# WHAT TO DO:
Go through the lines below and tally those containing the string "BOSCO". Respond with the number only.

# DATA SUPPLIED:

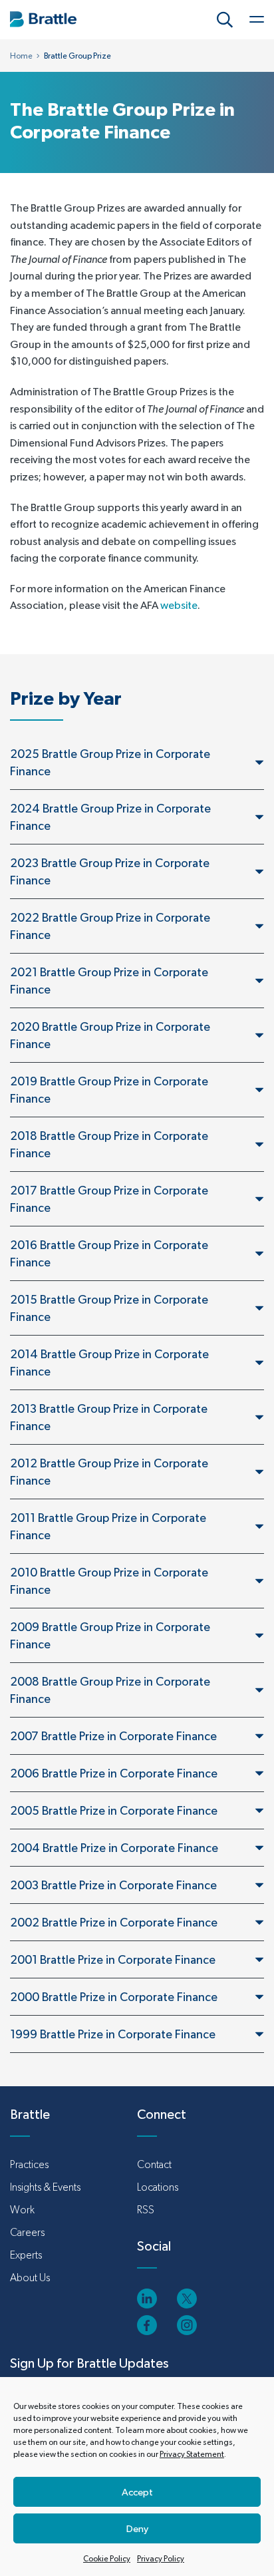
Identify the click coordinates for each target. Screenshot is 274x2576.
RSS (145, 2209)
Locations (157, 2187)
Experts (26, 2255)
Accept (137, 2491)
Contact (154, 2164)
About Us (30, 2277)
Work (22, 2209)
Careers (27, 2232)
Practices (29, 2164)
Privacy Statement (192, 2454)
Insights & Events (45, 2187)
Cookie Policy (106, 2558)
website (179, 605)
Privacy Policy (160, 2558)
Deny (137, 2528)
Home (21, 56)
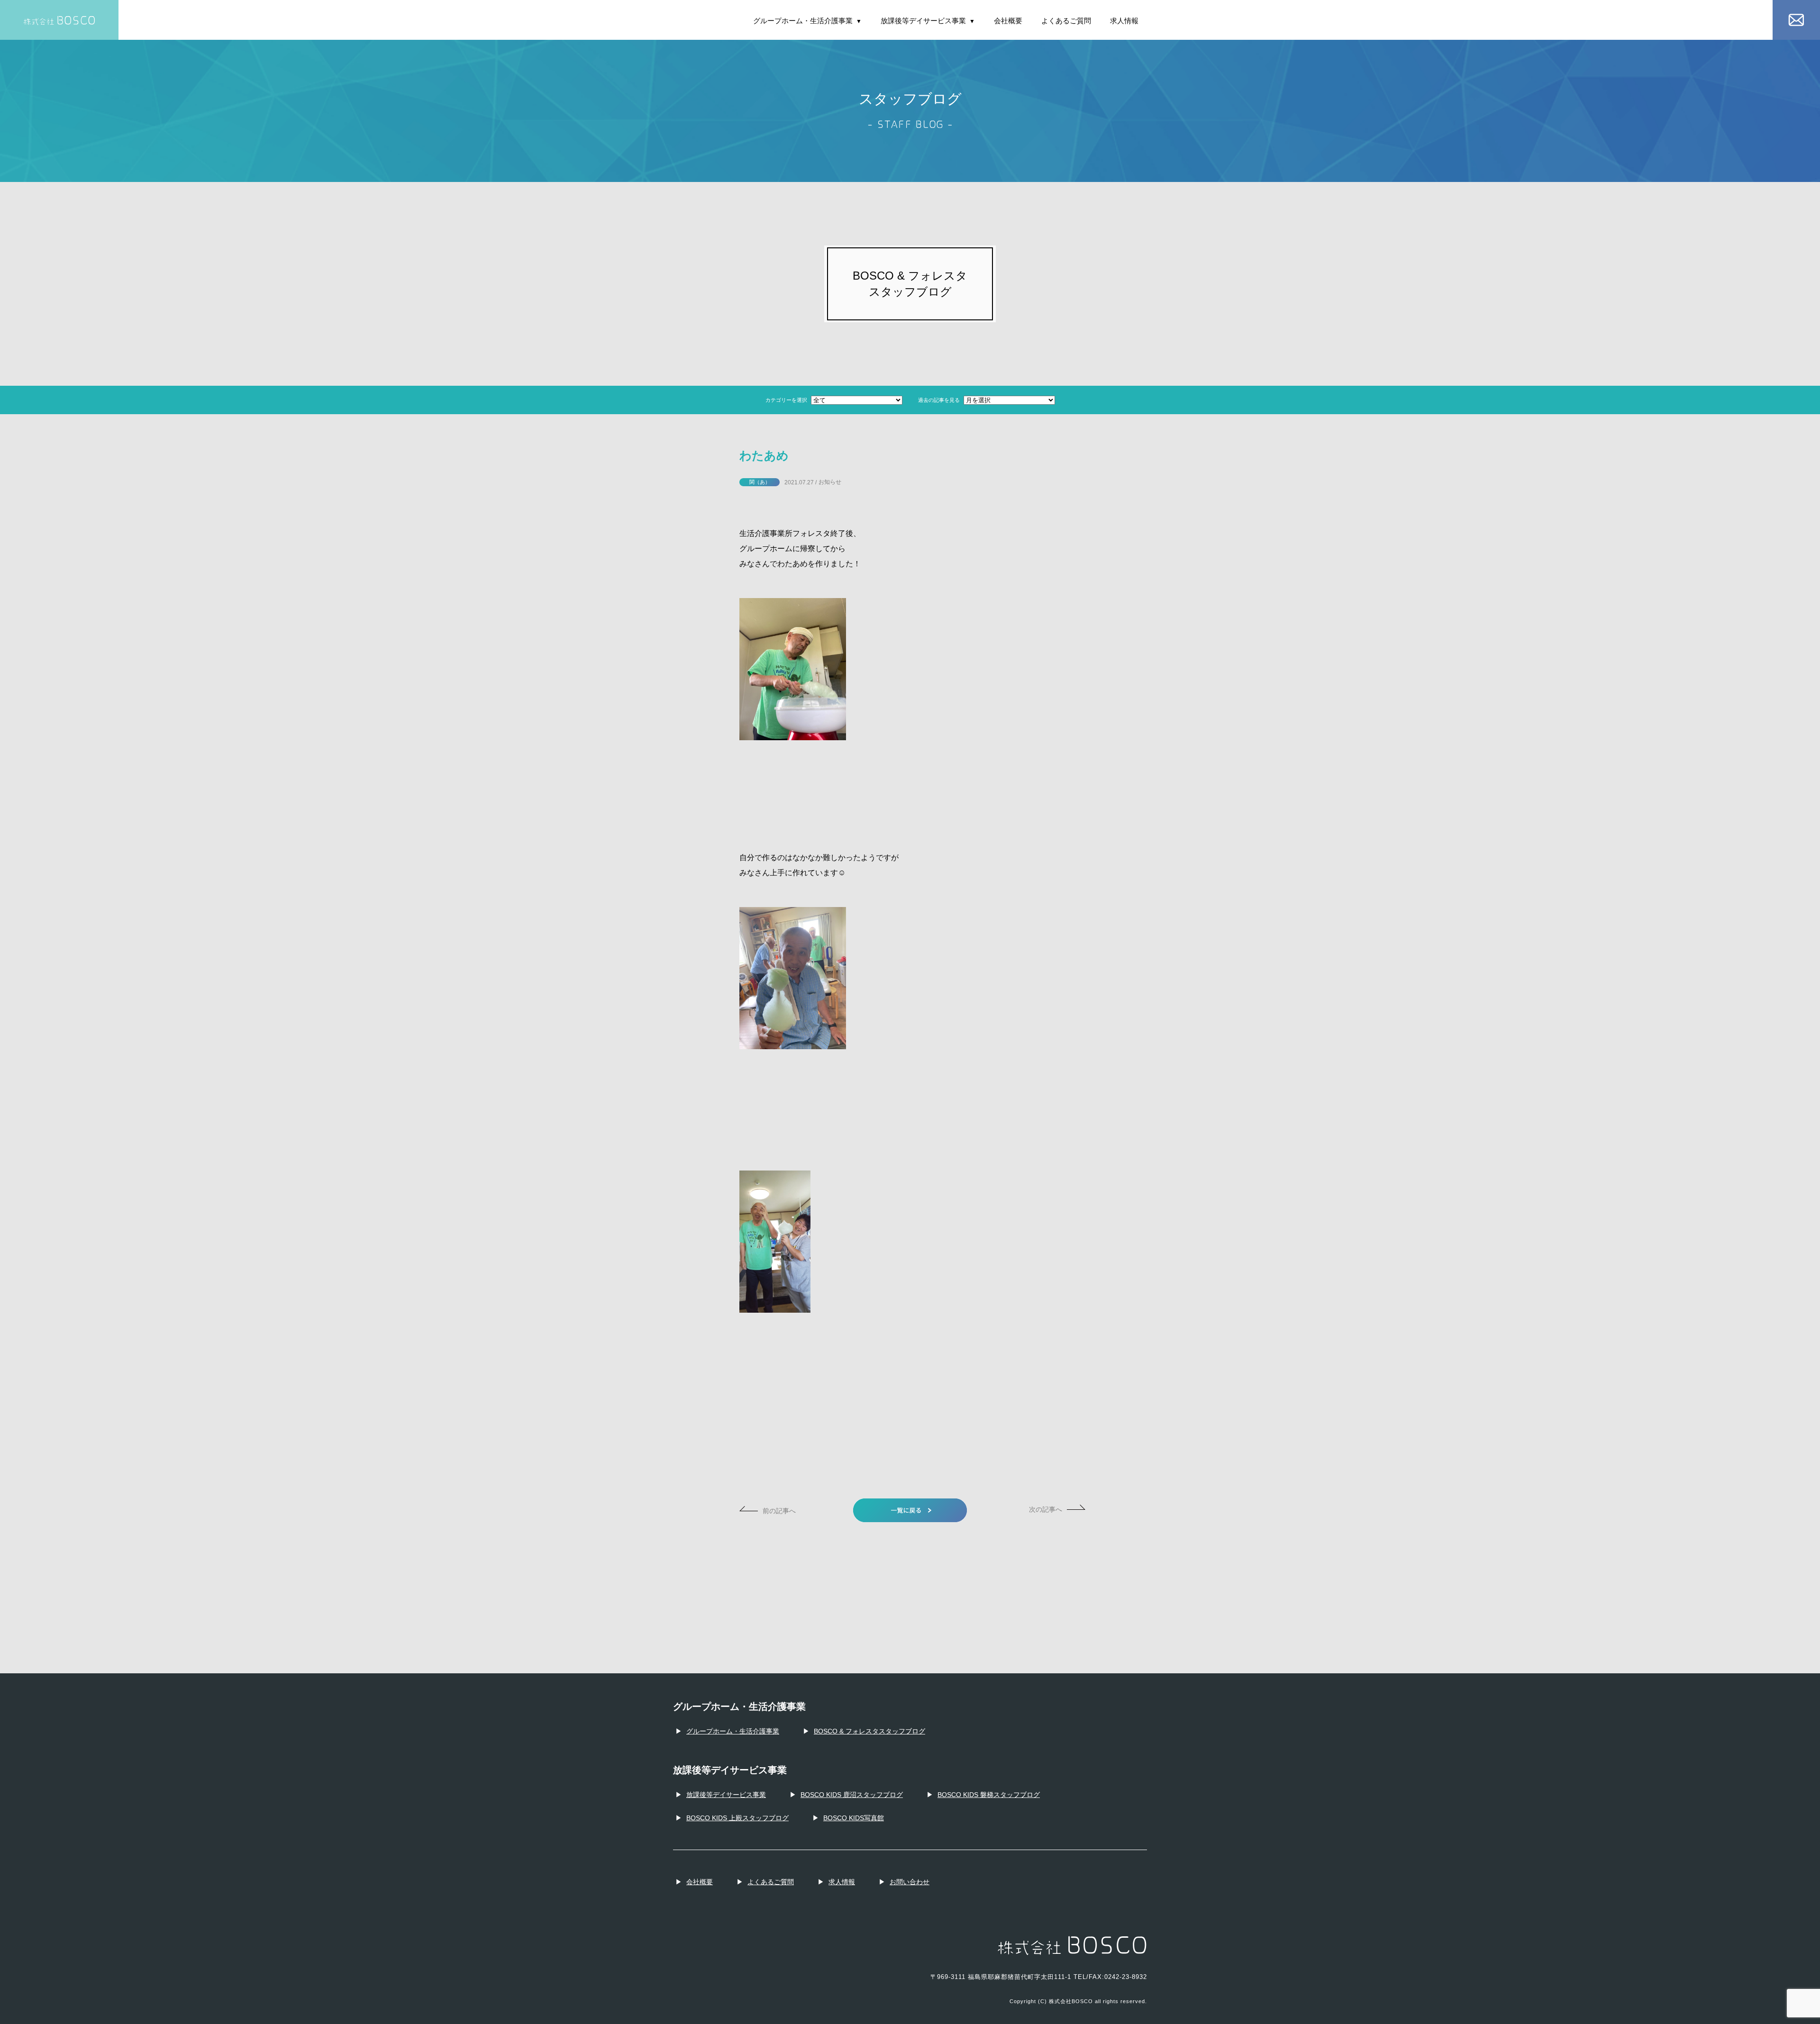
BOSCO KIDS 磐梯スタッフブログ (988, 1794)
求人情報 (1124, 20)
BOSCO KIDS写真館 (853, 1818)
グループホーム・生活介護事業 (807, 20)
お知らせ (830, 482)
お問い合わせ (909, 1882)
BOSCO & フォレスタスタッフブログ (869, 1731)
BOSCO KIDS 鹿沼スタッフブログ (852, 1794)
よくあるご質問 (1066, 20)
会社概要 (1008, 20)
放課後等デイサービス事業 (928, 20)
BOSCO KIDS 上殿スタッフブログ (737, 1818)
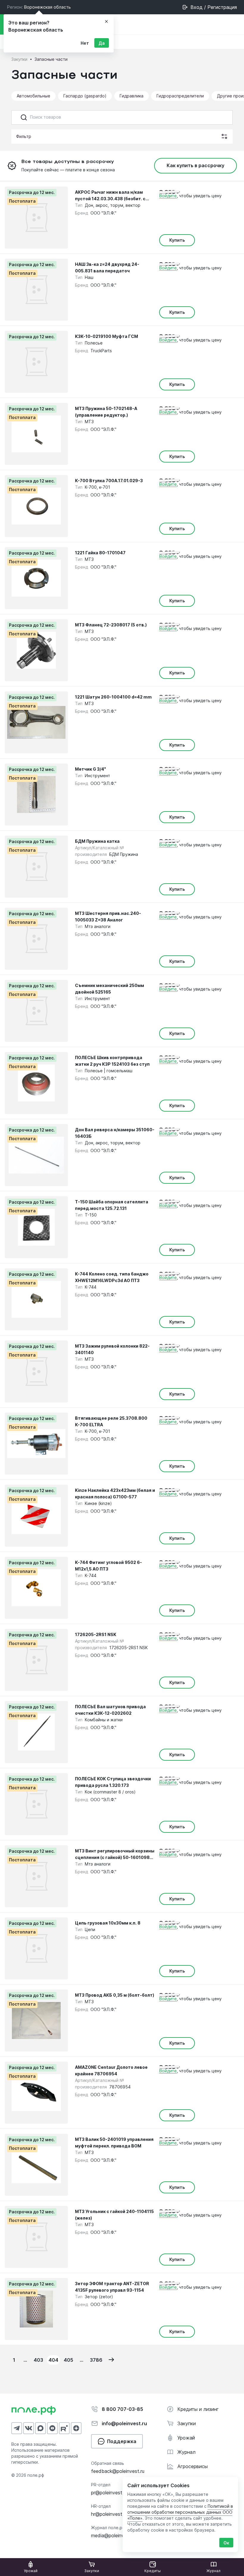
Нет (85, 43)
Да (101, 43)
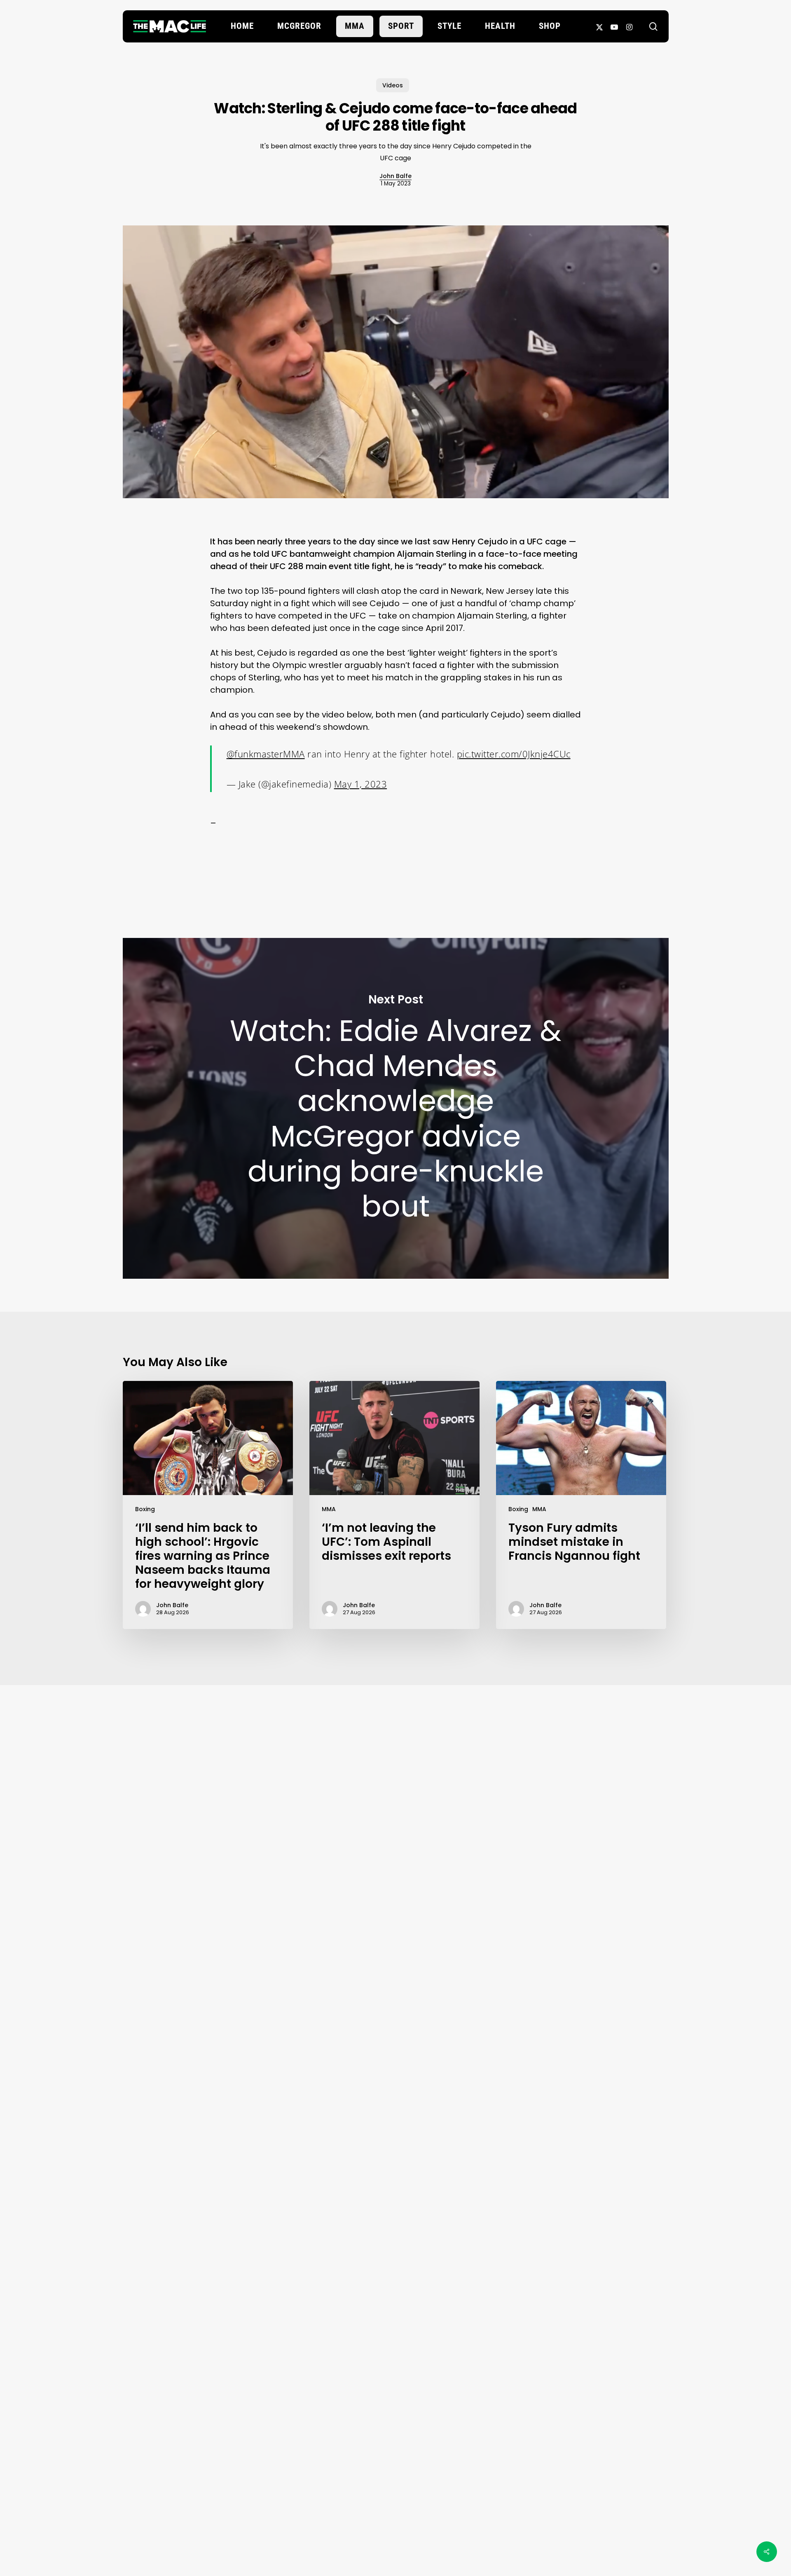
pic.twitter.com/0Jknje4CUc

# EXPECTED ANSWER:
5